EXCERPTED TEXT:
——————————

Prior to the 1996, the Industrial Property Law (from now on, referred to as LPI), pharmaceutical products were excluded from patent protection in our country. In April of 1997, under the above-mentioned law, chemical pharmaceutical inventions and transgenic microorganisms came under the protection of this law. There followed a heated debate about granting exclusive rights and its impacts on the price of medication versus the positive effects of covering the investments made in research to develop new drugs. Information pertaining to patent requests to the Brazilian Patent and Trademark Office (from now on, referred to as INPI) and the benefits to the economy as a whole were made public.

If, on one hand, the granting of patents establishes proprietary rights and exclusive use in production – a right of temporary monopoly of ideas and their refinement, it also protects the creativity involved. On the other hand, it is acknowledged that granting such exclusivity stimulates the competition among companies. The pharmaceutical and biotechnological companies are no exception. Intellectual property assets, including patents, are exponential values to modern companies. These assets are sometimes superior in value to the sum of all other of the company’s assets. Consequently, they become an important standard to the price of the company’s stock on the stock market or related financial transactions, of type I,merger or plain sale.

Current legislation allows granting patents to pharmaceutical products and processes, as well as, transgenic or microorganisms, i.e., through genetic engineering, as long as they fulfill the requisites of novelty, inventive step (not something obviously due to a technique) and industrial. However, elements found in nature are excluded here.

Once our legislation is aligned with the dominant international system, our country can begin to foster innovation in this field as well. The Brazilian pharmaceutical market, as we write this, is estimated at 102 billion Reais, which includes retail and institutionalized market sales. Brazil is the 15th largest market in this segment. Our industrial production of medication – drugs – is extremely significant, whereas our per capita consumption is less than 10% of that in some of the richer countries. The potential for growth in this sector is enormous. This explains the continuous entry in this market of large numbers of new Brazilian and foreign laboratories.

——————————

INFORMATION GIVEN:
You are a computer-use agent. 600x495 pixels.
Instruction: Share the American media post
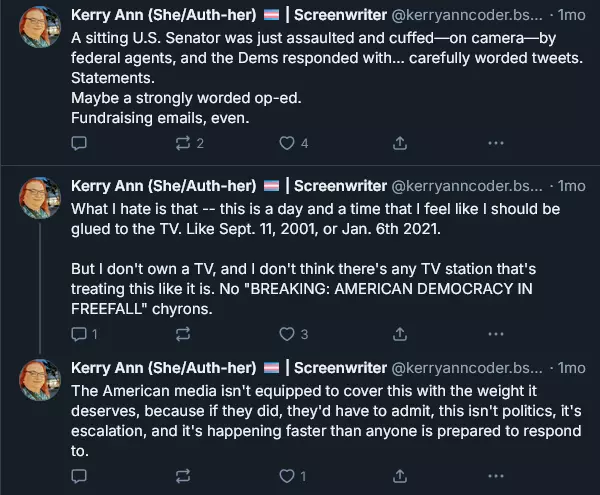pos(400,476)
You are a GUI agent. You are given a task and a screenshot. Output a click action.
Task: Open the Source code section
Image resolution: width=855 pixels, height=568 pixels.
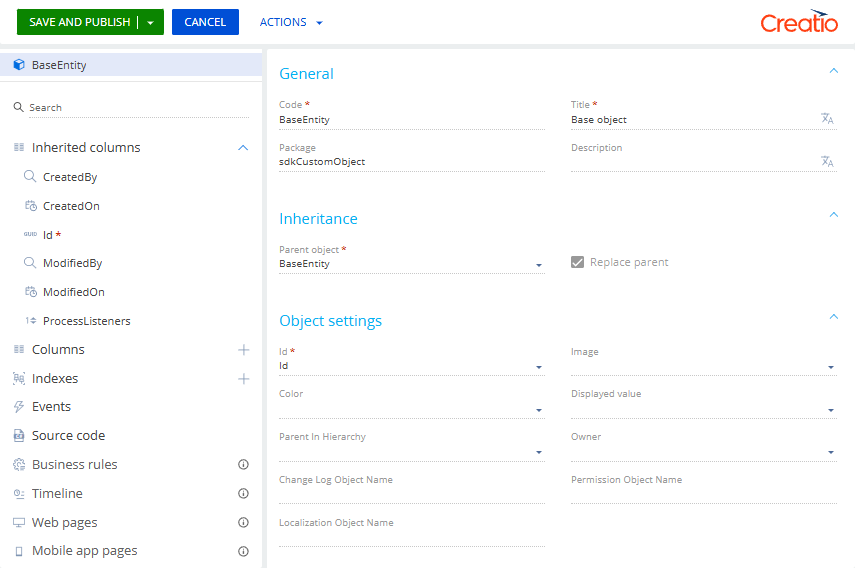[68, 436]
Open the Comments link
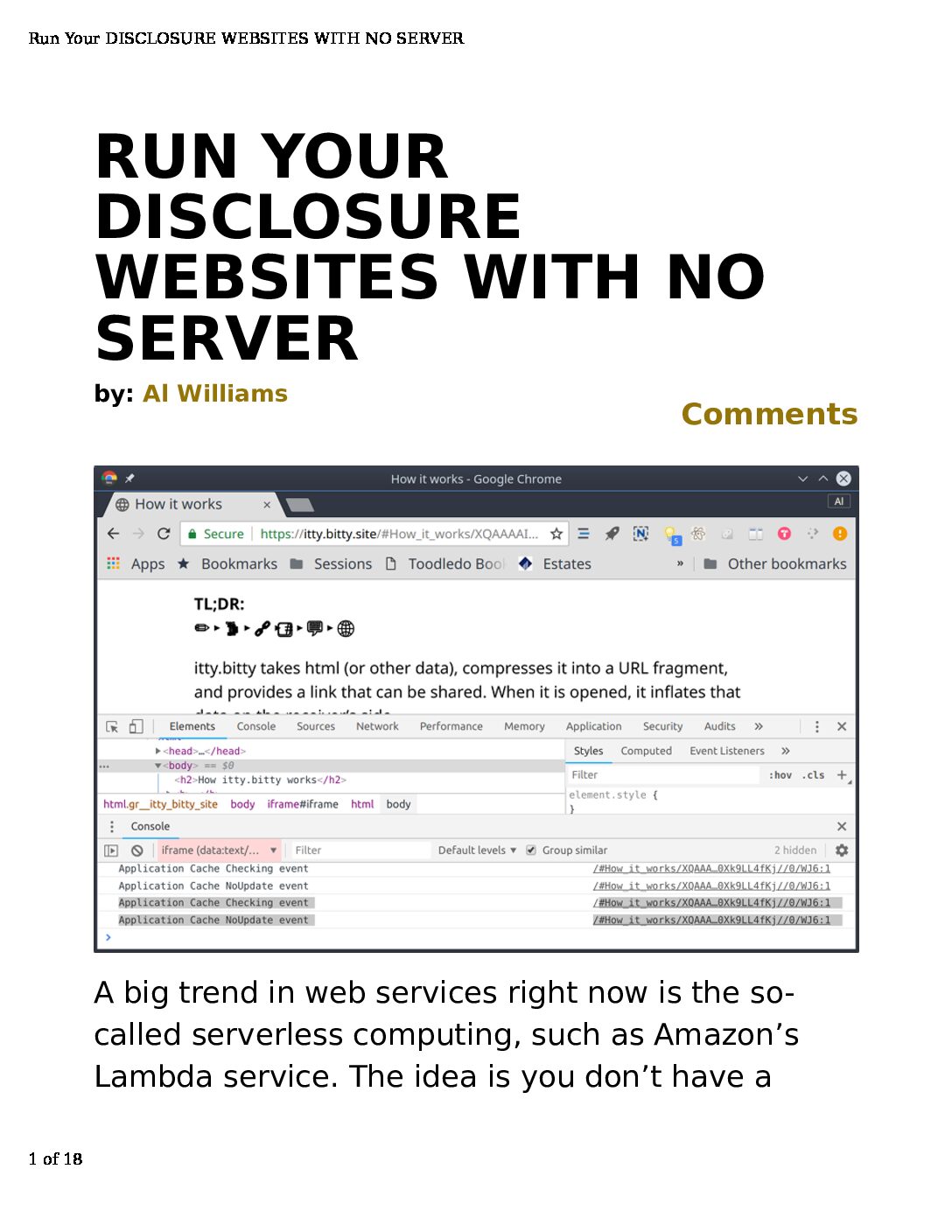The height and width of the screenshot is (1232, 952). pos(769,414)
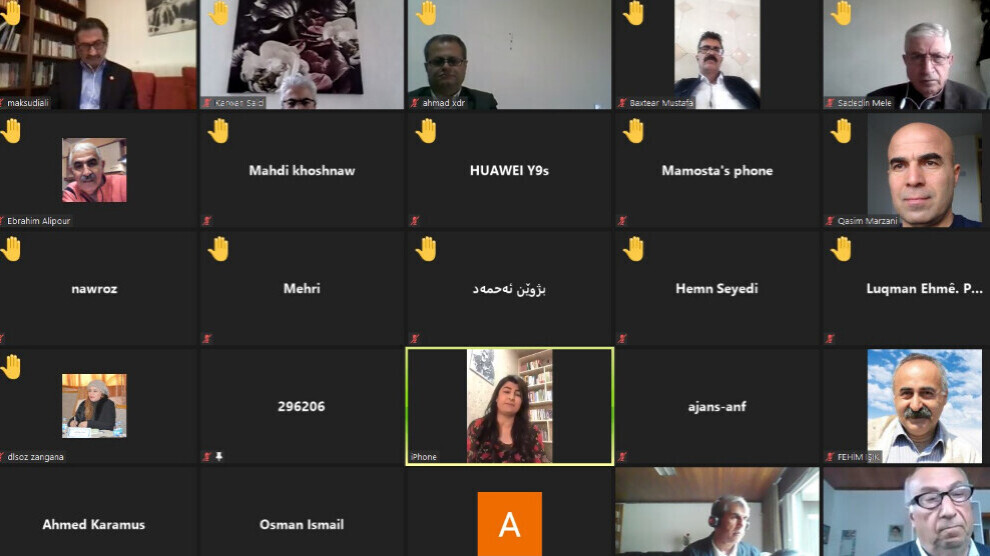Click the maksudiali name label
This screenshot has height=556, width=990.
(x=28, y=103)
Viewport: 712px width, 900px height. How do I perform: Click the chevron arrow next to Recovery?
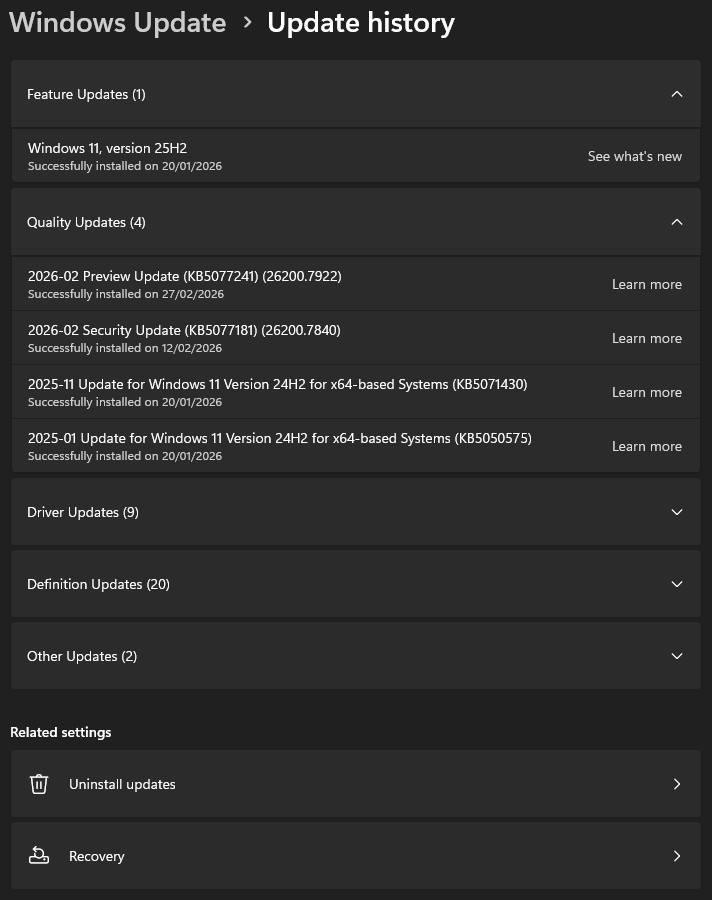[x=676, y=856]
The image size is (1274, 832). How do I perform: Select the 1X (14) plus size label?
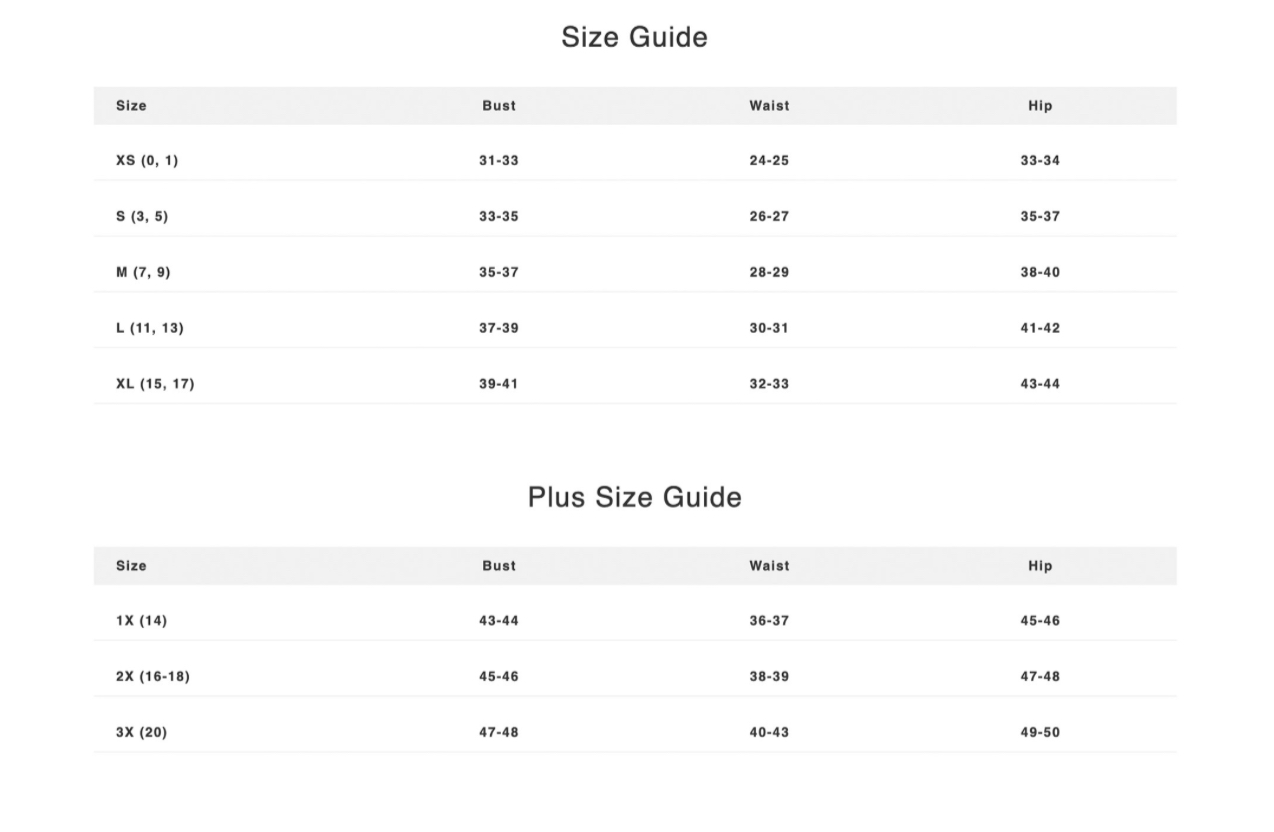(141, 620)
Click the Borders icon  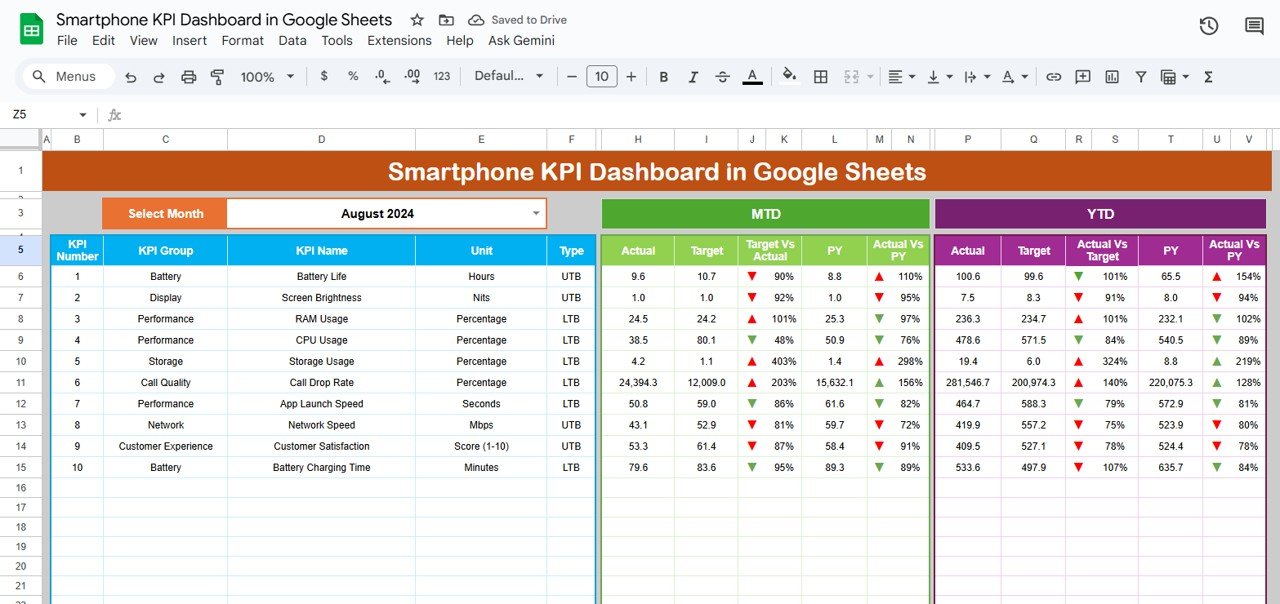click(820, 77)
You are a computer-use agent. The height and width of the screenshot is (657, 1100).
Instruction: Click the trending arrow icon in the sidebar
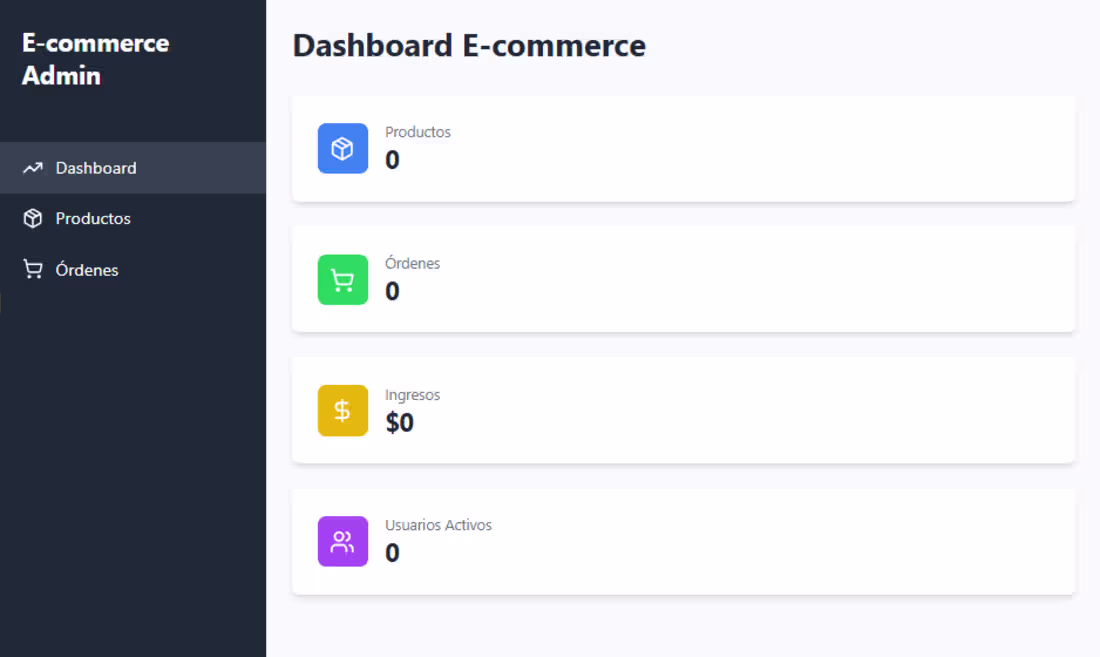pyautogui.click(x=31, y=168)
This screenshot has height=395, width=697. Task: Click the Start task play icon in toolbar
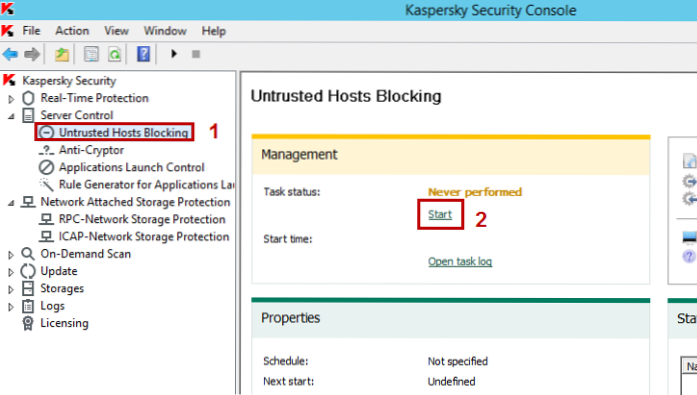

——————————

TASKS TO PERFORM:
1) Repeat the text on Brazilian pharmaceutical patents from "Once our legislation" to "and foreign laboratories.".
2) Answer these questions about the text on Brazilian pharmaceutical patents.
(a) In what month and year did chemical pharmaceutical inventions and transgenic microorganisms come under the protection of the LPI?
(b) What is the estimated value of the Brazilian pharmaceutical market?
(c) What is Brazil's rank among markets in this segment?
The entries have no connection to the text on Brazilian pharmaceutical patents.

RESULTS BY TASK:
1)
Once our legislation is aligned with the dominant international system, our country can begin to foster innovation in this field as well. The Brazilian pharmaceutical market, as we write this, is estimated at 102 billion Reais, which includes retail and institutionalized market sales. Brazil is the 15th largest market in this segment. Our industrial production of medication – drugs – is extremely significant, whereas our per capita consumption is less than 10% of that in some of the richer countries. The potential for growth in this sector is enormous. This explains the continuous entry in this market of large numbers of new Brazilian and foreign laboratories.

2)
(a) April 1997
(b) 102 billion Reais
(c) 15th largest